What does particularly annoy me is when car drivers spout absolute nonsense about public transport and of course they are always right on this point! For example a few weeks ago when the price of fuel was going up virtually every day one chap, a car driver, was on the radio, saying it was impossible for him to do his commute from Milton Keynes to Aylesbury because it would either mean getting a train into London and back out again or an 90-minute bus trip, which wouldn't arrive into Aylesbury until well after 9am. The first part is true as currently there is no direct rail link to Aylesbury but that could be restored in the next 5-10 years. However, his comments about the bus service were completely inaccurate as there is a bus which gets to Aylesbury from MK before 9am and only takes an hour. Admittedly, not very competitive with the car, a journey which I would imagine takes half the time. My point here though is the blinkered view of public transport and the immediate feeling that it just isn't worth bothering with. Well, of course the inaccuracy was never corrected and so another nail in the coffin for public transport...

And this really annoys me. Yes, public transport is far from perfect but then how many car drivers can say that they have a perfect journey to or from work everyday and that they have never had an accident or a breakdown? Often listening to the travel reports on the radio, the problems are on the roads, the trains normally run on or about to time. But of course that doesn't fulfill the negative perception that we have of our public transport system.

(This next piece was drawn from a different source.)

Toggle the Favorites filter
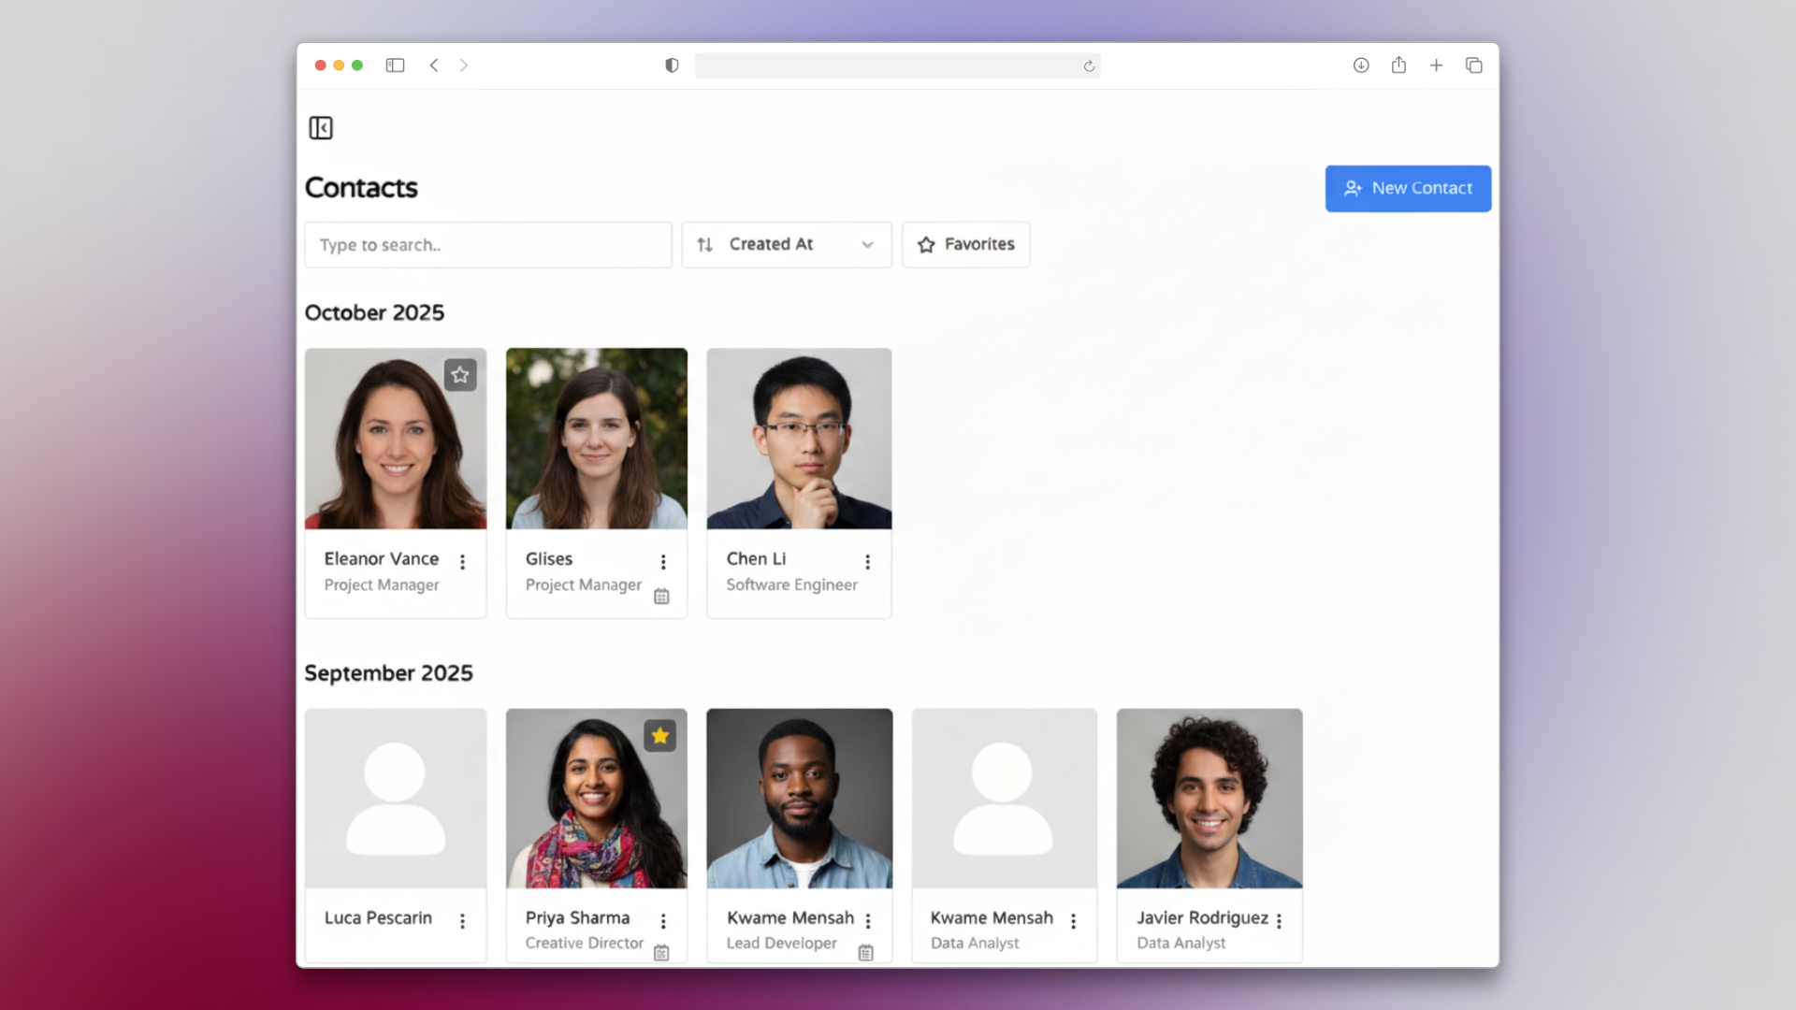 point(965,245)
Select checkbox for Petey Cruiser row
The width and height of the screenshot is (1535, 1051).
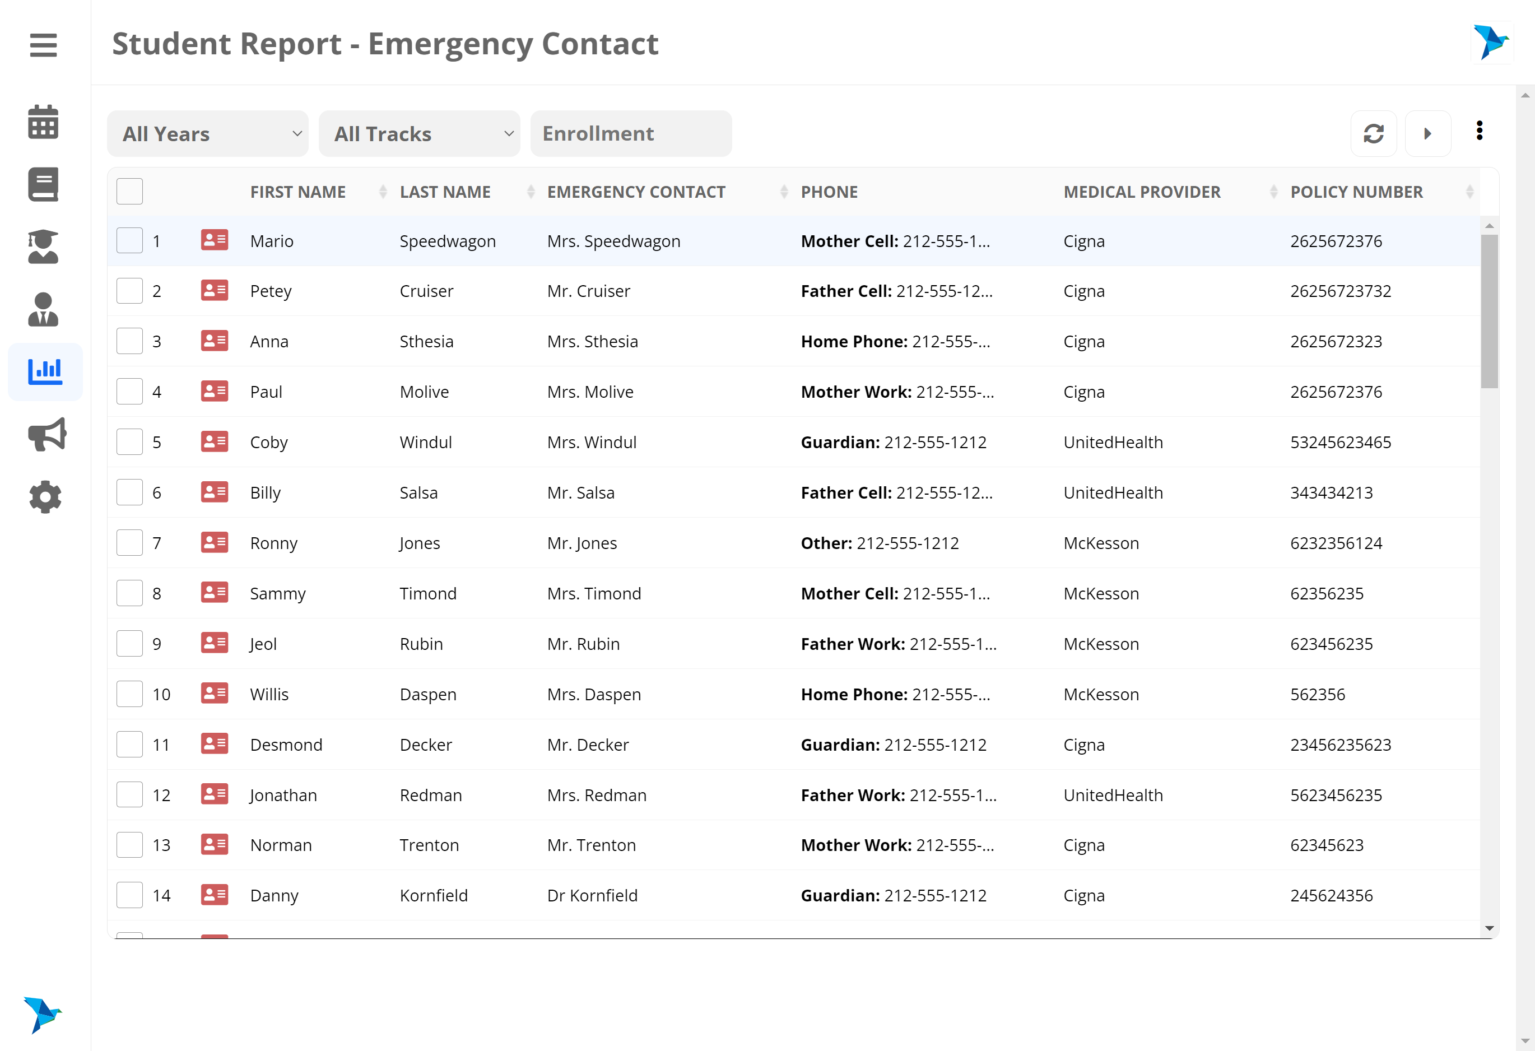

The trouble is it only takes one particularly bad experience on a train or a bus to put people off using public transport altogether yet they will put up with day after day of sitting in traffic jams in their cars. These views are reinforced by the constantly inaccurate and biased views that I keep hearing that are never corrected and thus feed into this overall negativity towards public transport. Neither does it help when you have a government that says it is 'modally agnostic' and does not have a clear strategy for public transport.